## Request
Can you set out all the rows below as a numbered list, leaving out the blank lines?

Lines of data:

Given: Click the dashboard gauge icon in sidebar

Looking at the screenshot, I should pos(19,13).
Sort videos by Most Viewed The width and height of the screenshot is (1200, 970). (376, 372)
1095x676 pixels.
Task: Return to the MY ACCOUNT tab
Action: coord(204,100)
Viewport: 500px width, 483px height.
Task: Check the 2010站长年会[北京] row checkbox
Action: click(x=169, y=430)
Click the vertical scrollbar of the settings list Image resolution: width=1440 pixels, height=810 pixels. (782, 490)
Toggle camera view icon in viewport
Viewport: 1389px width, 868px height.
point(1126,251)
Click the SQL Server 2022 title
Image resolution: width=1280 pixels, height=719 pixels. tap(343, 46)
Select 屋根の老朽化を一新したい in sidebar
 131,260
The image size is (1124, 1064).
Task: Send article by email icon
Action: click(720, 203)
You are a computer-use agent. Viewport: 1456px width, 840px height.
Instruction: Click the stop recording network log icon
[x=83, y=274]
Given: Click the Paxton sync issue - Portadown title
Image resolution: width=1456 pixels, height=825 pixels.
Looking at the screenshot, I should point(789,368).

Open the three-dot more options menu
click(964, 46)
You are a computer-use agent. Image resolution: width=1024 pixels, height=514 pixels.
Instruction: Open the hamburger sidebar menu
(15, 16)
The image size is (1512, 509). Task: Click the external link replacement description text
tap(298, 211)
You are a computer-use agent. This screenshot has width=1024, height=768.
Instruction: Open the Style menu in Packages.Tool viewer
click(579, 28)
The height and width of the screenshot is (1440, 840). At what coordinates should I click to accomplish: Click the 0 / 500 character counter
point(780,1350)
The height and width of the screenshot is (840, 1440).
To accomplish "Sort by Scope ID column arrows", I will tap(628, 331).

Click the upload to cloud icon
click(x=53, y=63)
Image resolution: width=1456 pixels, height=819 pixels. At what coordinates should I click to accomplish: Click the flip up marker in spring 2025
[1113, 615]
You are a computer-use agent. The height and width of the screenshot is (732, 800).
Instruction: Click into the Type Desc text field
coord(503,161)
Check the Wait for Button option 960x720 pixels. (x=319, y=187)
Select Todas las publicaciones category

## Written reply
1. Given: Click the dashboard gauge icon in sidebar
2. Looking at the screenshot, I should pos(19,13).
3. Sort videos by Most Viewed The width and height of the screenshot is (1200, 970). (376, 372)
4. 1095x676 pixels.
5. Task: Return to the MY ACCOUNT tab
6. Action: coord(204,100)
7. Viewport: 500px width, 483px height.
8. Task: Check the 2010站长年会[北京] row checkbox
9. Action: click(x=169, y=430)
10. Click the vertical scrollbar of the settings list Image resolution: width=1440 pixels, height=810 pixels. (782, 490)
11. Toggle camera view icon in viewport
12. Viewport: 1389px width, 868px height.
13. point(1126,251)
14. Click the SQL Server 2022 title
15. Image resolution: width=1280 pixels, height=719 pixels. tap(343, 46)
16. Select 屋根の老朽化を一新したい in sidebar
17.  131,260
18. The image size is (1124, 1064).
19. Task: Send article by email icon
20. Action: click(720, 203)
21. You are a computer-use agent. Viewport: 1456px width, 840px height.
22. Instruction: Click the stop recording network log icon
23. [x=83, y=274]
24. Given: Click the Paxton sync issue - Portadown title
25. Image resolution: width=1456 pixels, height=825 pixels.
26. Looking at the screenshot, I should point(789,368).
27. Open the three-dot more options menu
28. click(964, 46)
29. You are a computer-use agent. Image resolution: width=1024 pixels, height=514 pixels.
30. Instruction: Open the hamburger sidebar menu
31. (15, 16)
32. The image size is (1512, 509). Task: Click the external link replacement description text
33. tap(298, 211)
34. You are a computer-use agent. This screenshot has width=1024, height=768.
35. Instruction: Open the Style menu in Packages.Tool viewer
36. click(579, 28)
37. The height and width of the screenshot is (1440, 840). At what coordinates should I click to accomplish: Click the 0 / 500 character counter
38. point(780,1350)
39. The height and width of the screenshot is (840, 1440).
40. To accomplish "Sort by Scope ID column arrows", I will tap(628, 331).
41. Click the upload to cloud icon
42. click(x=53, y=63)
43. Image resolution: width=1456 pixels, height=819 pixels. At what coordinates should I click to accomplish: Click the flip up marker in spring 2025
44. [1113, 615]
45. You are a computer-use agent. The height and width of the screenshot is (732, 800).
46. Instruction: Click into the Type Desc text field
47. coord(503,161)
48. Check the Wait for Button option 960x720 pixels. (x=319, y=187)
49. Select Todas las publicaciones category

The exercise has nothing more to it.